The value of the Mac as assistive technology.
The Mac has a range of in-built features to make it easier for people with a disability to use technology. This assistive technology isn’t just for people with a disability however. These tools can assist much of the general population as well.
These tools come free with the Mac’s operating system OS X. There are similar tools that are adapted for the iPad and iPhone and form part of the iOS operating system.
People often claim that Mac’s are an expensive option when it comes to computers. Those who have purchased assistive technology programs and apps know that these aren’t cheap either. There is an argument that the Mac as an assistive technology tool can meet the needs of many individuals without the need for costly additions.
The Mac OS X operating system in conjunction with iOS can help those who have trouble with vision, hearing, mobility and learning disabilities.
The Mac as assistive technology to help vision.
For those who are vision impaired or have low vision the Mac comes with the VoiceOver feature. VoiceOver tells the user what is on the screen. It does this with the use of the users gestures. It also talks through different actions like opening a menu bar or an app.
Other Mac features for those with a vision impairment include being able to adjust the display contrast, enlarge icons, increase cursor size and slow down the speed of the mouse pointed. The Mac is also compatible with over 40 braille displays.
The Mac as assistive technology to aide hearing.
For people with a hearing impediment or speech difficulty FaceTime is great tool to communicate nonverbally using sign language and facial expressions.
The Mac as assistive technology to assist with physical and motor skills.

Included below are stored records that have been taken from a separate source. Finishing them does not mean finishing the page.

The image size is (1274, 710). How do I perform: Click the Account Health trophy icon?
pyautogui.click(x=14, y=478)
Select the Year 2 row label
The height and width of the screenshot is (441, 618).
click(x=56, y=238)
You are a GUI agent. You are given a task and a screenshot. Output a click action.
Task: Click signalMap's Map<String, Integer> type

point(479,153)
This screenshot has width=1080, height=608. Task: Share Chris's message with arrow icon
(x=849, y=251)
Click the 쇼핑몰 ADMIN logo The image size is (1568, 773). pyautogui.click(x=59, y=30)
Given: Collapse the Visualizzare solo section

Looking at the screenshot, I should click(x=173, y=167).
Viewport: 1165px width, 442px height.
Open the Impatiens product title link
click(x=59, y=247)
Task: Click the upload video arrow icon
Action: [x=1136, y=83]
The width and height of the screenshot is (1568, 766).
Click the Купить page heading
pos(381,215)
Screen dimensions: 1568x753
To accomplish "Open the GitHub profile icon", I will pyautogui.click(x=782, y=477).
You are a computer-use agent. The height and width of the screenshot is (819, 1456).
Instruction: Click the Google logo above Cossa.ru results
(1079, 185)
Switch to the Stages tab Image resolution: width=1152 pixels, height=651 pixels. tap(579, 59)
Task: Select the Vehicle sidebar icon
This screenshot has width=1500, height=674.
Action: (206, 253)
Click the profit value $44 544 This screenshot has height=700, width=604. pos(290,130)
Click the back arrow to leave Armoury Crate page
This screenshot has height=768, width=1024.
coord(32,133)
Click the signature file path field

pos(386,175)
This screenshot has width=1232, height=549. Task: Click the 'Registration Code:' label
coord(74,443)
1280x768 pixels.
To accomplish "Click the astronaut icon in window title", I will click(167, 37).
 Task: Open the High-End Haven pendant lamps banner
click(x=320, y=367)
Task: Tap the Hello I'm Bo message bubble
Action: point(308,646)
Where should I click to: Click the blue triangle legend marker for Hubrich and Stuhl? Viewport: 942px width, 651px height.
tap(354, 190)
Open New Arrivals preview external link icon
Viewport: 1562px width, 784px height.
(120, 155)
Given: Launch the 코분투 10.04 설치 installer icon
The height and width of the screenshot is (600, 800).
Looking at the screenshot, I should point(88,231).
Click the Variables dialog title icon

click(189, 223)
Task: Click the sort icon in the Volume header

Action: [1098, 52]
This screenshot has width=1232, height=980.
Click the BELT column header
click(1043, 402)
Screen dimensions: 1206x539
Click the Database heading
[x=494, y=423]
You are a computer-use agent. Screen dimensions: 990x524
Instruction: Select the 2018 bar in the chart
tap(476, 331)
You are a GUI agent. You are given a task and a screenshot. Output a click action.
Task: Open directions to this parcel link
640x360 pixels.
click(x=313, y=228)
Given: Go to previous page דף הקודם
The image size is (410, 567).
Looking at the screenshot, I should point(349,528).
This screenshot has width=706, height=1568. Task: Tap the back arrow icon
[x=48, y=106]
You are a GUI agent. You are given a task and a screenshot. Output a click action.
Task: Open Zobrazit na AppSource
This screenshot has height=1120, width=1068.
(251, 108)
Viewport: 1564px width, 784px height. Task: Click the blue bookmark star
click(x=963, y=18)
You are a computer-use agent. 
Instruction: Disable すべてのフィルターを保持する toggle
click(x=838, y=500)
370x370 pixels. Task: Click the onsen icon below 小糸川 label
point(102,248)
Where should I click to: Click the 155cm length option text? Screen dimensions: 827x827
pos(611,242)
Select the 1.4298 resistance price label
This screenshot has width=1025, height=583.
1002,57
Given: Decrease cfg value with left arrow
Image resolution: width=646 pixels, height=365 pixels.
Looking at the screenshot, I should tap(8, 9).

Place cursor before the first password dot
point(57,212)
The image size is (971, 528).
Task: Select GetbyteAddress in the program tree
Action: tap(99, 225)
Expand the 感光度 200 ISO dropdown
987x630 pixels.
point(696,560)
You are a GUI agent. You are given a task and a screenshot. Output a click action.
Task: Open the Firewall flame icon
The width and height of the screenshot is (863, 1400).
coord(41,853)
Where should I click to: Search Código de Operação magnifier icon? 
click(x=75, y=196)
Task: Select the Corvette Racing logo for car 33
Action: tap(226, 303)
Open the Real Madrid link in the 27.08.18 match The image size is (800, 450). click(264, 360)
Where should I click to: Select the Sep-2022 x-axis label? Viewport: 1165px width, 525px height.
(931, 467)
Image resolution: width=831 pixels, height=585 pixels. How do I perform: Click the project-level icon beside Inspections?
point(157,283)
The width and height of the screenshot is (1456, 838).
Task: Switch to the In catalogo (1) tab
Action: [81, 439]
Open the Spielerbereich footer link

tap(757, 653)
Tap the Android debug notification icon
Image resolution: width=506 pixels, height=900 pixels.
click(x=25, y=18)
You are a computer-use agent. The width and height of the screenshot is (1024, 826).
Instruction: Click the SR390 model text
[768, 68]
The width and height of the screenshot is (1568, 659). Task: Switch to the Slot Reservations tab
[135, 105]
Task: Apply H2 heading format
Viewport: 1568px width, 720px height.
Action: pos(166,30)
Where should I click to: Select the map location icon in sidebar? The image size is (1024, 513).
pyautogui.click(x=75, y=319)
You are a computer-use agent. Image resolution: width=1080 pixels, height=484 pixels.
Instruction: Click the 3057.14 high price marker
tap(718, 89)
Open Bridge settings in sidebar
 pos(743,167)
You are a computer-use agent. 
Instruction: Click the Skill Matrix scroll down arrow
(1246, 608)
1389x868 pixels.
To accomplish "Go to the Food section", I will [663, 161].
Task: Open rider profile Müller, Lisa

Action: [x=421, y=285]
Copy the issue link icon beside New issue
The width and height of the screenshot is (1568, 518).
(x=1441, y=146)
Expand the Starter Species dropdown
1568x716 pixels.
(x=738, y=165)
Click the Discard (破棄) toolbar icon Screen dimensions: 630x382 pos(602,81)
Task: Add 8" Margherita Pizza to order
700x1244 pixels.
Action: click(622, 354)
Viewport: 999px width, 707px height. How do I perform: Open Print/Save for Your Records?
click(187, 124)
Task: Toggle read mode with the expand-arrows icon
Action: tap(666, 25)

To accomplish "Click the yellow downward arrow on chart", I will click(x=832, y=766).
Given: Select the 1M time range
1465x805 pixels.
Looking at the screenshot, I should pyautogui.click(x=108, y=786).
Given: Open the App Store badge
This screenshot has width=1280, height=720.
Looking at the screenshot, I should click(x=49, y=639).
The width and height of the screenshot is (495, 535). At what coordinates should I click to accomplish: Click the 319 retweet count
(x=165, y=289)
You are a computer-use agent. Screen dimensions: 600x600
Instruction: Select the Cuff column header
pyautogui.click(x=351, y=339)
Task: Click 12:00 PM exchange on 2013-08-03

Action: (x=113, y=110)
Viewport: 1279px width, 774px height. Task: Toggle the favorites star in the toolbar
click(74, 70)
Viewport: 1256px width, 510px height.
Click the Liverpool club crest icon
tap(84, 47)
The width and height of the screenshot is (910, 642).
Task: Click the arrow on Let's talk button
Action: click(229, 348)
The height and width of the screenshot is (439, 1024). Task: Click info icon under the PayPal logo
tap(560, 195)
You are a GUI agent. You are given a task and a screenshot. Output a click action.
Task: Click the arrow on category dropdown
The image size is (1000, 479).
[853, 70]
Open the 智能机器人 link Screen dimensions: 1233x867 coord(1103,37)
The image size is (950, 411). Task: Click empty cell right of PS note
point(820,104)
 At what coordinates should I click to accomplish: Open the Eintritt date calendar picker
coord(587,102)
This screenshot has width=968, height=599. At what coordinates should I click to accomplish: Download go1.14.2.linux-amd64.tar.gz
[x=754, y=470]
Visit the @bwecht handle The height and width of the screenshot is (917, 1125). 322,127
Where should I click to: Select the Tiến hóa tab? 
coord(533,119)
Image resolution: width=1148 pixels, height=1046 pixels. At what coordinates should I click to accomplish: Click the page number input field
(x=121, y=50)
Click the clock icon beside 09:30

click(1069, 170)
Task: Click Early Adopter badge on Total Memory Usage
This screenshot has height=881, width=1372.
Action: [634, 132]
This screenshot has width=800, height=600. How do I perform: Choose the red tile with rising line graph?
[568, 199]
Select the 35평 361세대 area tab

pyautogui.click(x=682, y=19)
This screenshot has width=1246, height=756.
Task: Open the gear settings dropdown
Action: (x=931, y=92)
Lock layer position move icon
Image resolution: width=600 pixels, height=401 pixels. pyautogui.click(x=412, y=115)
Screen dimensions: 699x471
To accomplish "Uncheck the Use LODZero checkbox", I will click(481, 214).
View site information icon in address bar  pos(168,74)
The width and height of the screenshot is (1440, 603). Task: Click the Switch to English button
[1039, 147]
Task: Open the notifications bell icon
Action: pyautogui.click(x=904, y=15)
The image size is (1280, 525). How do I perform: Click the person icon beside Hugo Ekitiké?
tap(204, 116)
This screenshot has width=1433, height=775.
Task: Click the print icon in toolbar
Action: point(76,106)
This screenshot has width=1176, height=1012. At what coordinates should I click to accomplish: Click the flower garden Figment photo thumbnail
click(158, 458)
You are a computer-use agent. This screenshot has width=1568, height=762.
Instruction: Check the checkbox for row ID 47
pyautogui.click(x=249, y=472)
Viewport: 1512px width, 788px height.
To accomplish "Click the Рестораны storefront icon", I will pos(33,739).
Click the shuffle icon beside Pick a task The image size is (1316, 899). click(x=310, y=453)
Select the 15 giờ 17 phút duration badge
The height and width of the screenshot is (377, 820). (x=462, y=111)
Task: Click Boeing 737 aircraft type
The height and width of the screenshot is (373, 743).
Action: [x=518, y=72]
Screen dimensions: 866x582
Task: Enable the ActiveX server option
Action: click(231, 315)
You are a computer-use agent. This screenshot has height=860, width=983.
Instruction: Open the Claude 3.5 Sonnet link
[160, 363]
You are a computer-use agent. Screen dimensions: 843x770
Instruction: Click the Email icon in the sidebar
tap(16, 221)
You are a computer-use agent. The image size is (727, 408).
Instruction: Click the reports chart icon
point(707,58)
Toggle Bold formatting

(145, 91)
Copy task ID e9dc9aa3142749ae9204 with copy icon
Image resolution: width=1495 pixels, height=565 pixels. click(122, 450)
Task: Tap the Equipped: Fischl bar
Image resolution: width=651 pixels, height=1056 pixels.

Your Mac and other Apple devices are able to assist people who have physical or motor challenges. AssistiveTouch on iOS devices allows you to perform gestures like a pinch with just one finger. This feature can also come in handy when the home button on your device starts to lose its functionality. Other Mac features to assist in this area include:
- Slow Keys
- Sticky Keys
- Keyboard shortcuts
- The ability to adjust track pad speed
- The ability to adjust double-click speed
The Mac as assistive technology to help with learning and literacy.
Guided Access is a feature on iOS that limits the device you are using to a single app. It also lets you control which app features are available. This is especially useful for those with attention deficit issues or who have other cognitive disabilities. The dictation feature is another great feature on the Mac to help with learning. Dictation isn’t just for writing text but also automating commands. For example you can tell you Mac to delete a word or save a document.